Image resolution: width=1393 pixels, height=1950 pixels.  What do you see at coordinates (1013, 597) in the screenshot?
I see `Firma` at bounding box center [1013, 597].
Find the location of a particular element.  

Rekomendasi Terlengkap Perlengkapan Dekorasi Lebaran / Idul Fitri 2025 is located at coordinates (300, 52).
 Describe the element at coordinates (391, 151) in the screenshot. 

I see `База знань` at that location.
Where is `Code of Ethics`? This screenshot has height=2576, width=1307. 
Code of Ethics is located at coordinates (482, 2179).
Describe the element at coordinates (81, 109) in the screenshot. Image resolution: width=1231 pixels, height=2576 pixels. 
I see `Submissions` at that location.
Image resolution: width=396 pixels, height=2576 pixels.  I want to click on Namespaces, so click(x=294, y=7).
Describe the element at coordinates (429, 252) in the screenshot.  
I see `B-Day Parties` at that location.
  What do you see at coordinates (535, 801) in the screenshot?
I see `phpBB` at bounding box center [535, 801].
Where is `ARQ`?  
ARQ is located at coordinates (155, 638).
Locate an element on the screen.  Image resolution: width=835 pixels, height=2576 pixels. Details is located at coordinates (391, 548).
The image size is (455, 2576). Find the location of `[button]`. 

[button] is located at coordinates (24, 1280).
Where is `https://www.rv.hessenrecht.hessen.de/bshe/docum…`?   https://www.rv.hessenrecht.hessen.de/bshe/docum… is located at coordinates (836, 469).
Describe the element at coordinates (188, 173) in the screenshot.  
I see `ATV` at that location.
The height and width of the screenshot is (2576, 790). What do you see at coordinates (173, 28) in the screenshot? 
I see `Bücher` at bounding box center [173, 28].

#### Task details
Put every line of the items above into a JSON list of strings, with one string per line and blank lines left out.

#### Right answer
[
  "Image resolution: width=1393 pixels, height=1950 pixels.  What do you see at coordinates (1013, 597) in the screenshot?",
  "I see `Firma` at bounding box center [1013, 597].",
  "Find the location of a particular element.  ",
  "Rekomendasi Terlengkap Perlengkapan Dekorasi Lebaran / Idul Fitri 2025 is located at coordinates (300, 52).",
  " Describe the element at coordinates (391, 151) in the screenshot. ",
  "I see `База знань` at that location.",
  "Where is `Code of Ethics`? This screenshot has height=2576, width=1307. ",
  "Code of Ethics is located at coordinates (482, 2179).",
  "Describe the element at coordinates (81, 109) in the screenshot. Image resolution: width=1231 pixels, height=2576 pixels. ",
  "I see `Submissions` at that location.",
  "Image resolution: width=396 pixels, height=2576 pixels.  I want to click on Namespaces, so click(x=294, y=7).",
  "Describe the element at coordinates (429, 252) in the screenshot.  ",
  "I see `B-Day Parties` at that location.",
  "  What do you see at coordinates (535, 801) in the screenshot?",
  "I see `phpBB` at bounding box center [535, 801].",
  "Where is `ARQ`?  ",
  "ARQ is located at coordinates (155, 638).",
  "Locate an element on the screen.  Image resolution: width=835 pixels, height=2576 pixels. Details is located at coordinates (391, 548).",
  "The image size is (455, 2576). Find the location of `[button]`. ",
  "[button] is located at coordinates (24, 1280).",
  "Where is `https://www.rv.hessenrecht.hessen.de/bshe/docum…`?   https://www.rv.hessenrecht.hessen.de/bshe/docum… is located at coordinates (836, 469).",
  "Describe the element at coordinates (188, 173) in the screenshot.  ",
  "I see `ATV` at that location.",
  "The height and width of the screenshot is (2576, 790). What do you see at coordinates (173, 28) in the screenshot? ",
  "I see `Bücher` at bounding box center [173, 28]."
]